Equity investors saw a rapid streak in 2020. While the year started with leading indices hitting all-time highs, stock prices fell sharply in March 2020 due to the Covid-19 outbreak. Then came the big change and the year ended with a profitability of almost 16 percent. By 2021, investors will be looking closely at investment opportunities. It remains to be seen which sectors or investment themes will be at the forefront and which asset classes, in addition to stocks such as gold and real estate, will perform in 2021. The main indicator will also be the trend of interest rates in 2021.
These are some of the experts who provide their perspectives on investment opportunities in 2021 and the key observation that investors should be aware of.
Nitin Shahi, Executive Director, Findoc Financial Services Group
Even with the stock market price nearing record highs, stocks are still the best option for an investor to invest in in 2021. Specific stocks, especially some sectors, could continue to rise in the current year. The information technology, pharmaceuticals, insurance and health sectors are among those that will continue to perform well in the coming years.
On the topic front, electric cars and digital toys are two topics one can look forward to.
Since interest rates are low at all times, risk assets are a better investment option. Being on the conservative side, other options might be to rack up gold with each dip and invest a small portion of the portfolio's funds in debt to maintain a good mix.
Other options are bullion and real estate as well, but since it's easier to get in and out of the stock market easily, it becomes the obvious choice.
Subramanya SV, co-founder & CEO at Fisdom
Given the abundance of liquidity, the economic recovery and current valuations, investing in a flexible capital strategy and / or a multiple capital strategy should be beneficial for equity investors.
For those looking to invest in debt funds, it would be advisable to keep the duration of the portfolio in the range of 2 to 2.5 years in the short term.

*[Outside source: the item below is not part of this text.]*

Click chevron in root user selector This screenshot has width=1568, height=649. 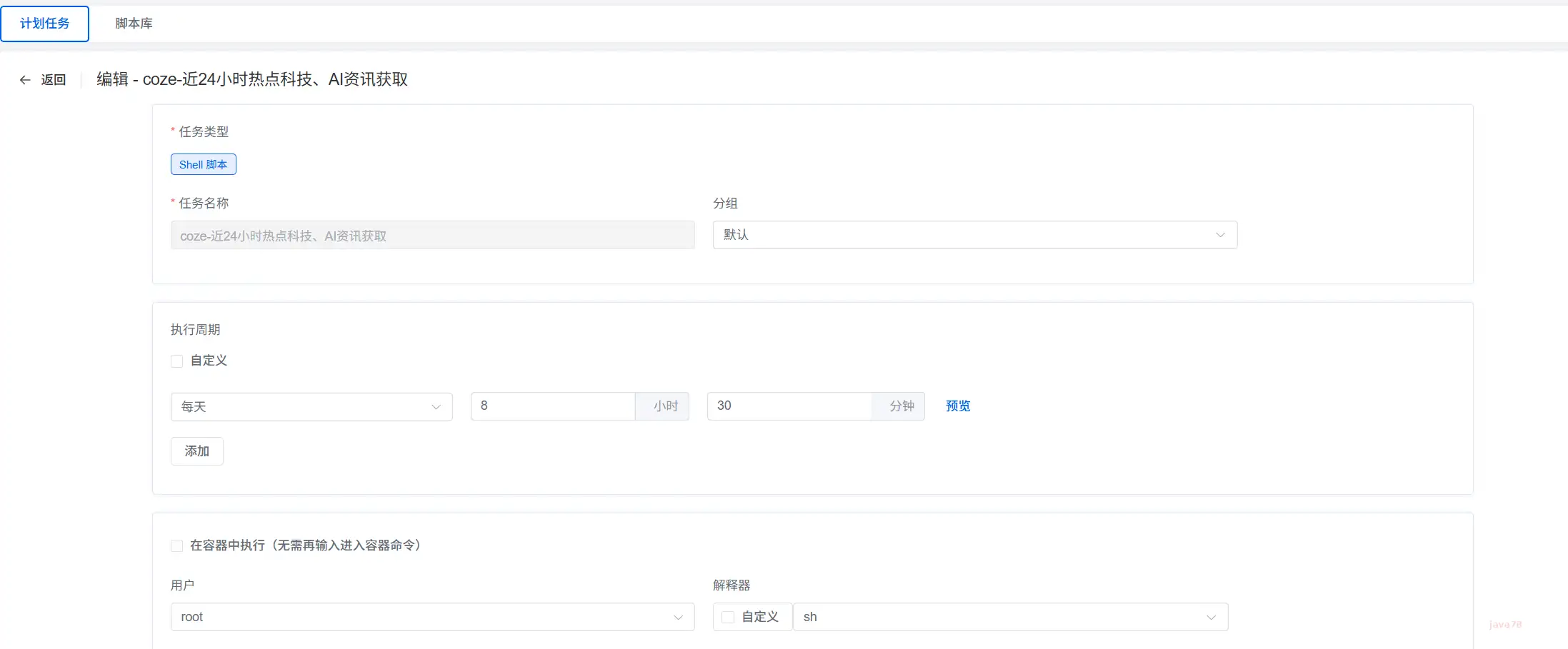(x=678, y=618)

It is imperative to stick with the trend towards AAA rated sovereign securities. Bank debt funds, PSUs, and short-term debt funds can be good categories to consider.
In the wake of the massive stimulus, we can expect the dominant currencies to give in to pressure. This would set the stage for a rebound in gold prices.

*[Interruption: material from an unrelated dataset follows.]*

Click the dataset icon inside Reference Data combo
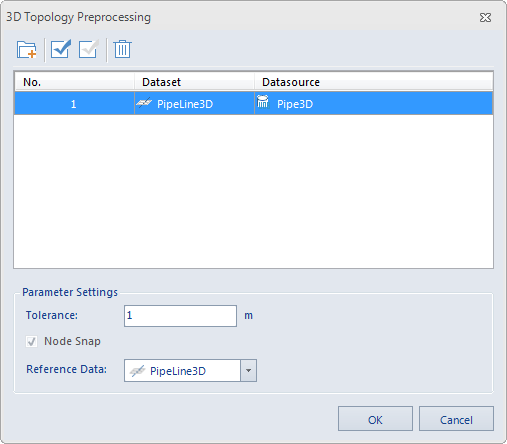Viewport: 507px width, 444px height. pos(137,371)

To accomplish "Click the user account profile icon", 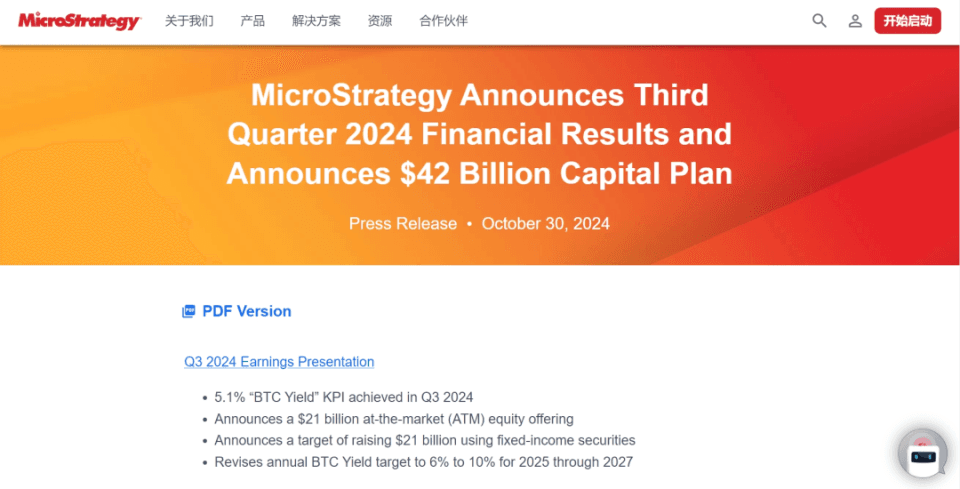I will pyautogui.click(x=855, y=21).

The interest rate is expected to remain low in the coming quarters, so that debt investors can continue to be investment vehicles in the short and medium term. RBI consistently maintained its position on the growth approach. Therefore, investors should consider blocking their investment in long-term debt only after the Reserve Bank of India starts raising rates in the future.

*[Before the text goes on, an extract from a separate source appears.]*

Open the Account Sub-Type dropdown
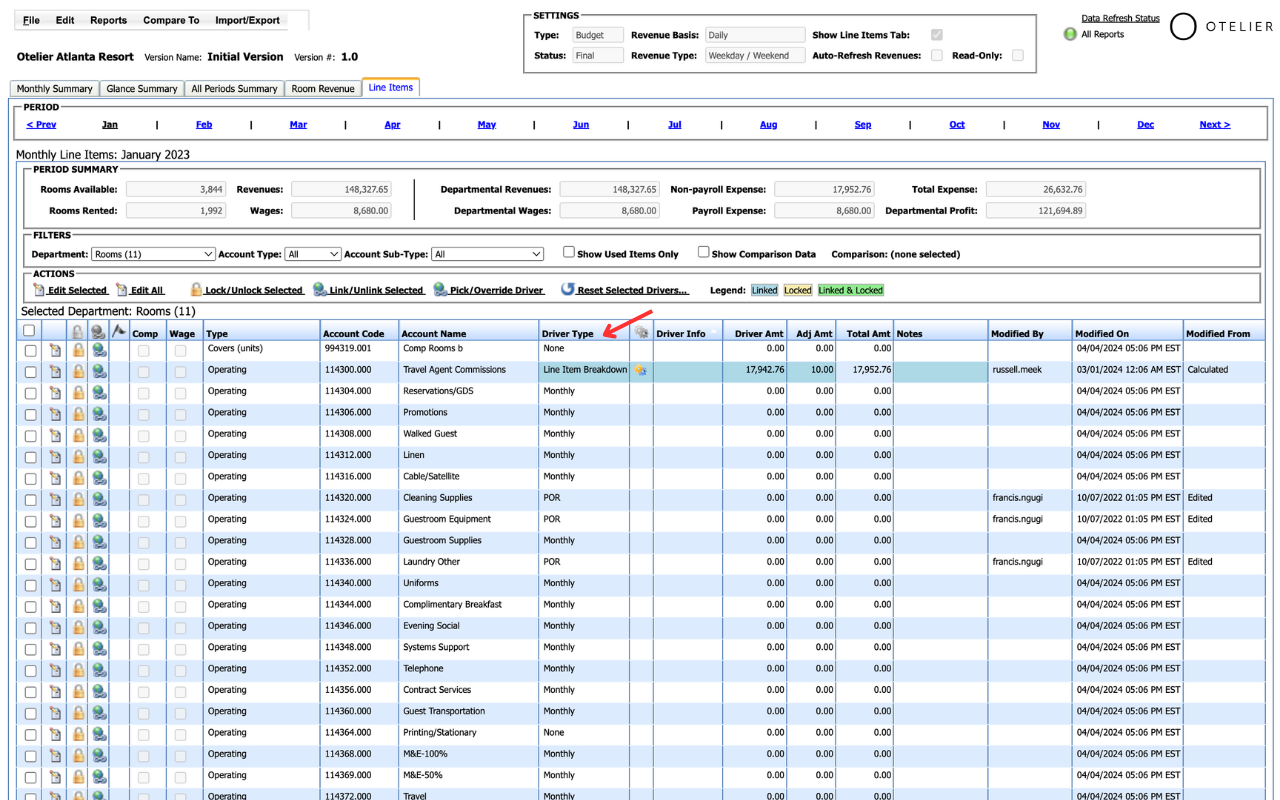The width and height of the screenshot is (1280, 800). (487, 255)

On the equity front, it continues to offer what no other asset class can in terms of long-term profitability potential. The stock market keeps popping up constantly due to excess liquidity due to the firm position taken by governments around the world and in India to normalize the situation. At the same time, economic activities are recovering at a much better rate than expected.
With markets at all-time highs, this could be a good opportunity for equity investors to review their existing equity portfolio and switch to better opportunities within stocks if they wish.
One strategy might be to liquidate medium-yielding stocks or funds and gradually invest the same funds over the next six months. If financial goals emerge within a year, it would be a good strategy to sell or get 25 to 30 percent of the stake for those goals now and the rest in the next few days.
And if someone wants to invest a lump sum of Rs. 100 long-term in stocks Currently, a tiered approach to spreading this investment over 6-9 months would be best in 2021.
Watchouts for investors
But what if the investment scenario for investors deteriorates in 2021? These are some of the key controls that every investor should monitor:
"Sticking to the fundamentals is important and has always worked. After an eventful year in 2020, most of us have learned our lessons as investors. The idea should be to avoid getting too excited or overreacting if things get as bad as 2020, which is quite unlikely. Following a disciplined investment approach and retaining asset allocation is key,” says Chetanwala
“Though not likely to materialise soon, the risk of rising yields and inflation is very much within the realm of possibilities. This could impact equity returns adversely. Along with these economic risks, a risk to public health continues to remain a critical metric to keep an eye on,” cautions Subramanya SV.